A quick primer on Twitter: It's a free social networking and micro-blogging Internet service. Users can send and read each others' 140-character-long updates known as tweets. Non-subscribers can read the tweets, too.

Over the weekend, the State Department asked the Twitter company to delay planned upgrades to the system to make sure Iranians had access to it during their daylight hours.

For more on the role that all this new media and communication technology is playing in the post-election turmoil in Iran, we go to Reza Aslan, an assistant professor at the University of California-Riverside and the author most recently of "How to Win a Cosmic War: God, Globalization, and the End of the War on Terror." He is also a columnist for thedailybeast.com.

And Robert Faris, research director at Harvard University's Berkman Center for Internet and Society, he's currently working on a global study with the OpenNet Initiative of Internet-censoring practices in 35 countries.

Welcome, gentlemen, to you both.

Reza Aslan, how essential are these new methods of communication and reporting to what we're seeing unfolding in Iran?

REZA ASLAN, author:

Well, I think the truth is that there are two revolutions taking place in Iran right now. There's the one on the streets — that's obvious — but there's also a revolution taking place in cyberspace.

I mean, never before have we seen the Internet used in this way to essentially put together and coordinate an entire uprising taking place in a country and this, by the way, despite the fact that the Iranian government has some very sophisticated filtering technologies.

They've blocked access to Facebook. They've blocked access to Twitter.
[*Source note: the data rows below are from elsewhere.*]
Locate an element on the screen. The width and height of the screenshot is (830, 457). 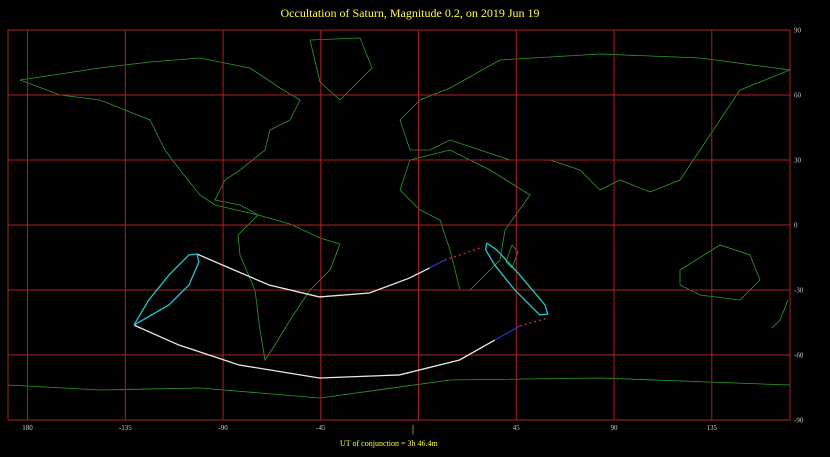
coast-south-america is located at coordinates (289, 288).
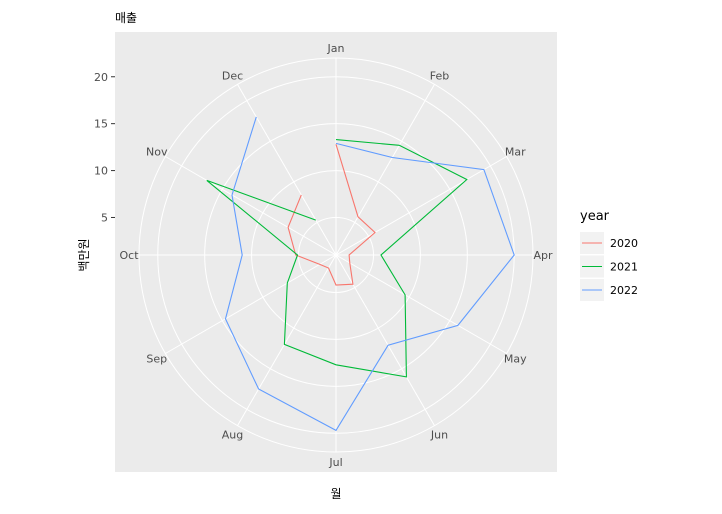  I want to click on x-axis-title: 월, so click(336, 494).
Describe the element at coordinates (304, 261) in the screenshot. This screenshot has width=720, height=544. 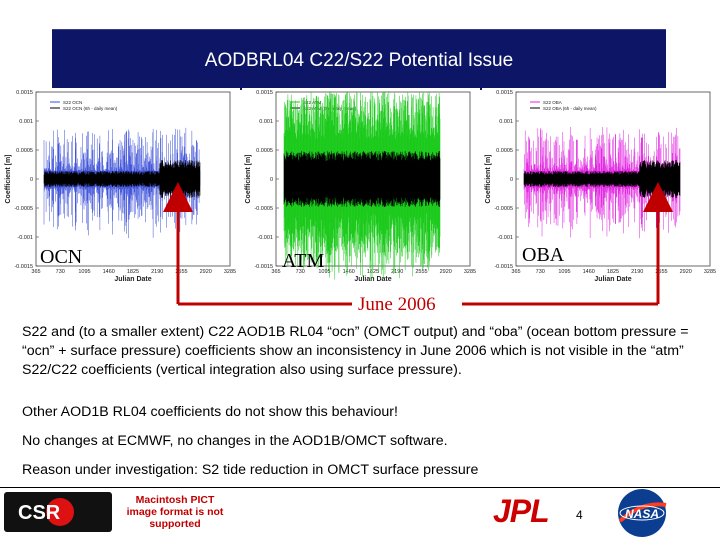
I see `panel-label-atm: ATM` at that location.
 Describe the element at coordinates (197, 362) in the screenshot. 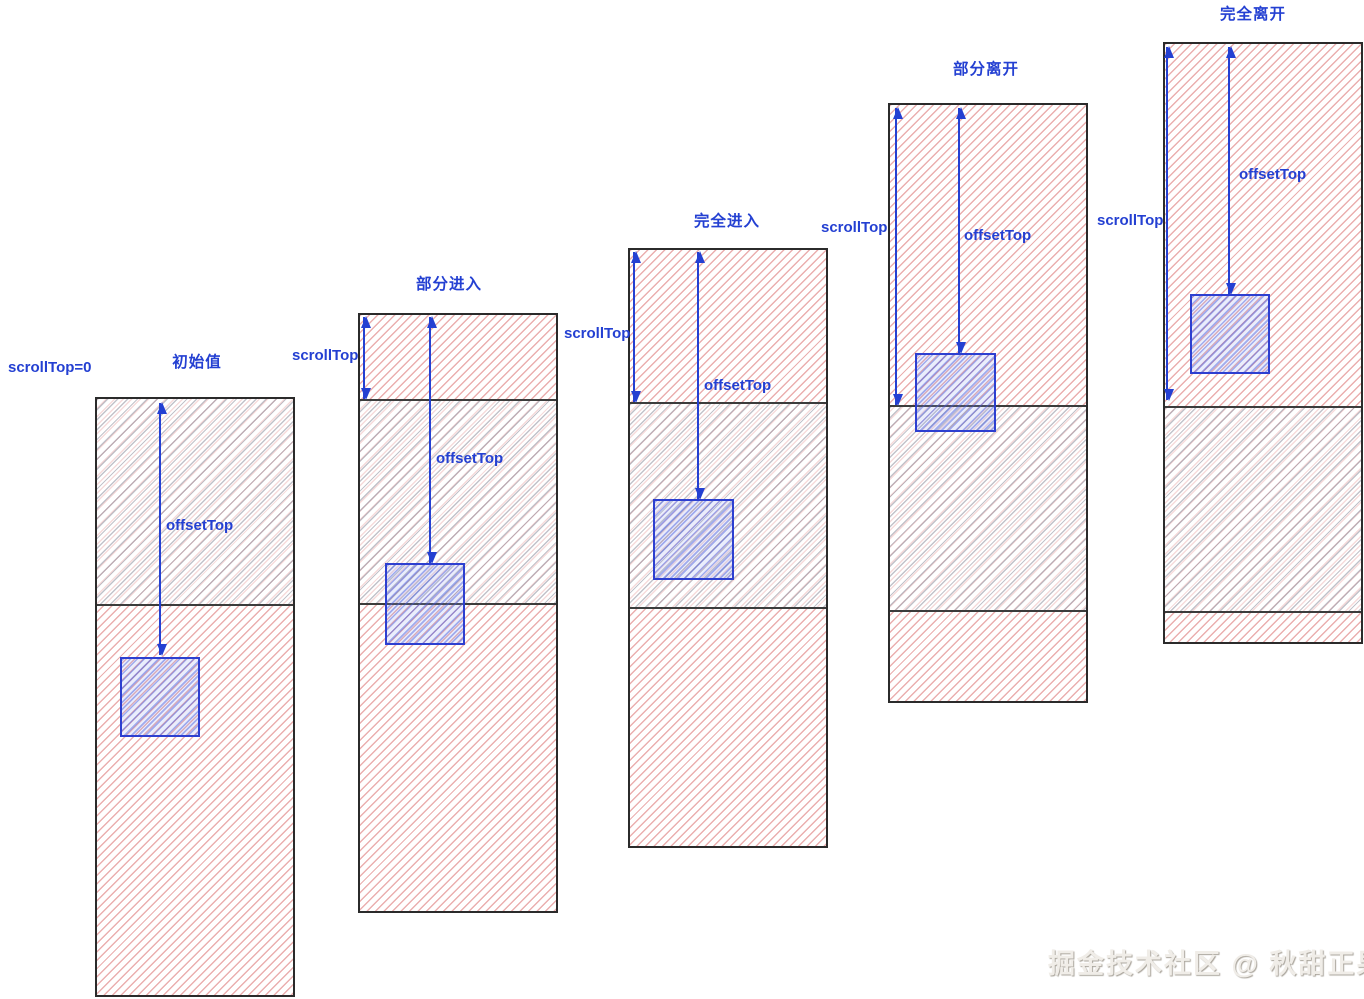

But what they haven't relied upon is how much more sophisticated on the Internet the youth culture in Iran is.

So thanks to various proxy servers that are redirecting posts, the fact that digital addresses are being exchanged faster than the government can actually keep up, and now, in a really interesting twist, we have some of these net-free activists in the United States who are not only sending Iranians information about how to bypass these various filters that the government has put up, but who are actually now hacking into Iran's own servers and trying to make the Iranian government actually have a harder time blocking the access that these kids have.